Working data:
* * * * * * * * *

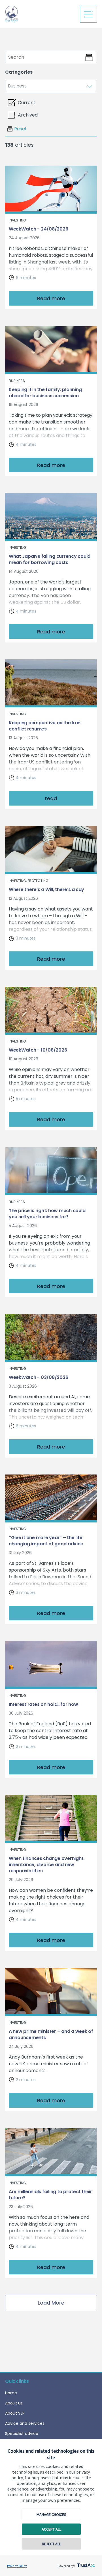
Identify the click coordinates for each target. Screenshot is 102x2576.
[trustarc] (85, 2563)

* * * * * * * * *

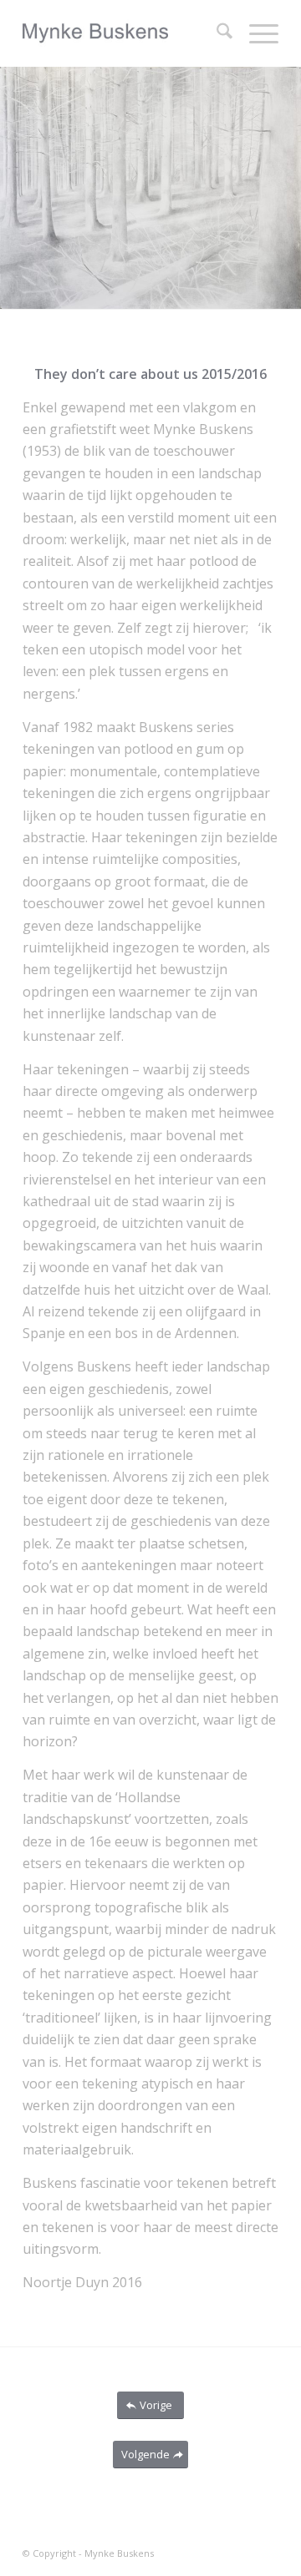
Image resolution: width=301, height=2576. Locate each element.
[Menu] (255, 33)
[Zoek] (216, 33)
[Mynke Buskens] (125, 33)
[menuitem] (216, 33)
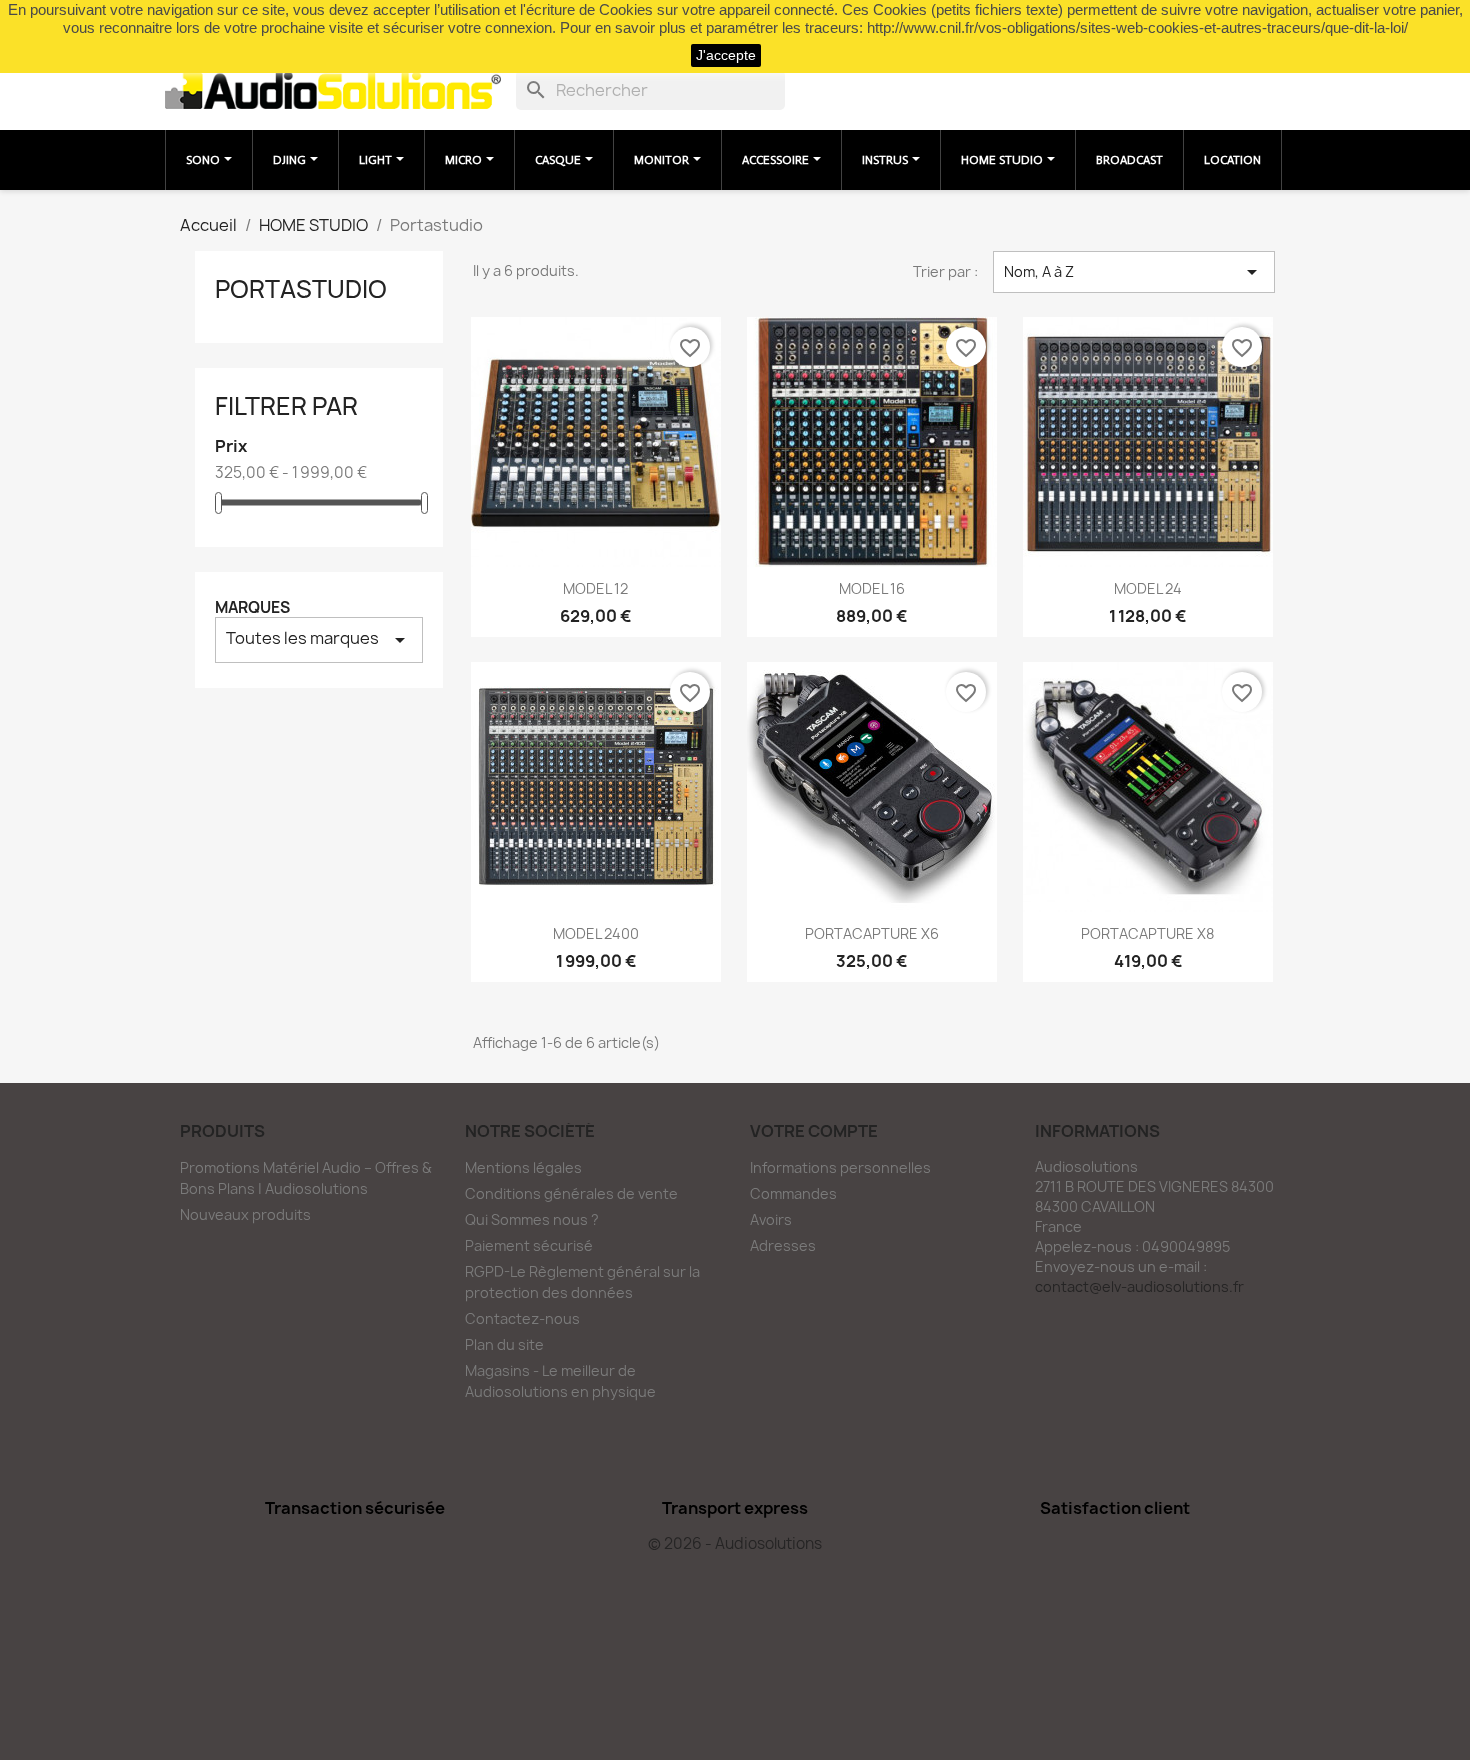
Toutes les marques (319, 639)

* * * * * * * * *

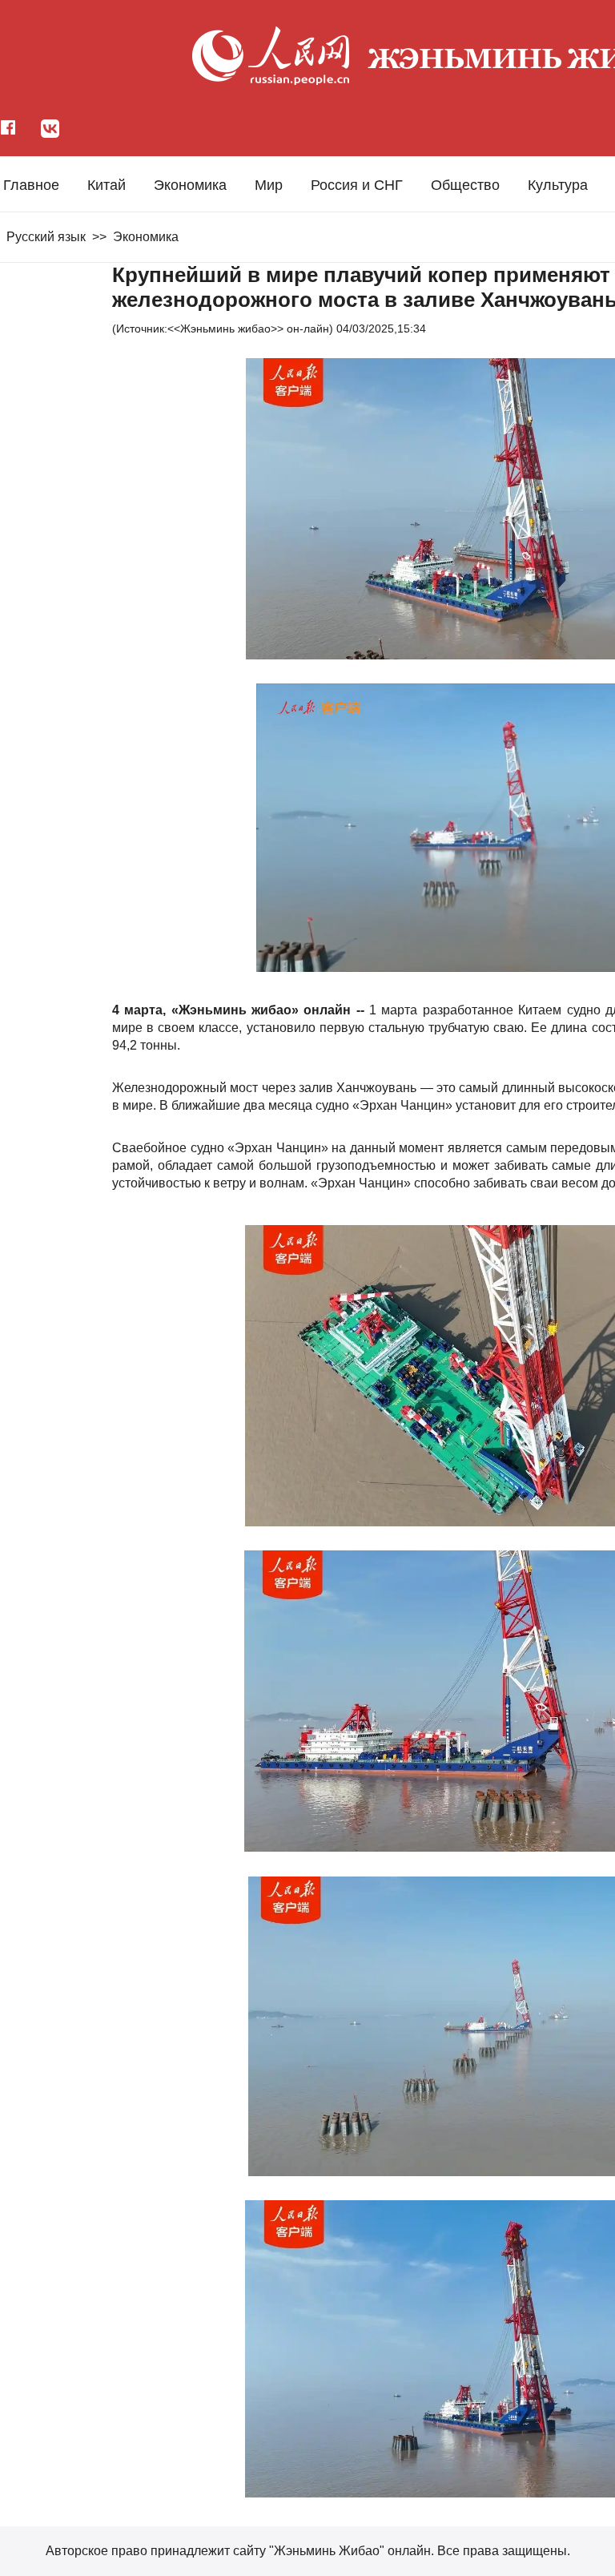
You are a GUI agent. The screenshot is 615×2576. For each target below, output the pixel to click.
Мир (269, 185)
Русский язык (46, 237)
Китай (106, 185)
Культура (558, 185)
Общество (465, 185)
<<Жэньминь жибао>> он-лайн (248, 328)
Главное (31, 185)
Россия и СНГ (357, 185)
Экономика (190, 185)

* * * * * * * * *

What this task involves:
Report every line from the material above that mentions the word "each".

Result of this task:
Identify the click coordinates for each target. Screenshot is 102x2576.
Image resolution: width=301, height=2576. Locate each element.
You are a GUI agent. The screenshot is 615×2576. For each target below, output the pixel to click.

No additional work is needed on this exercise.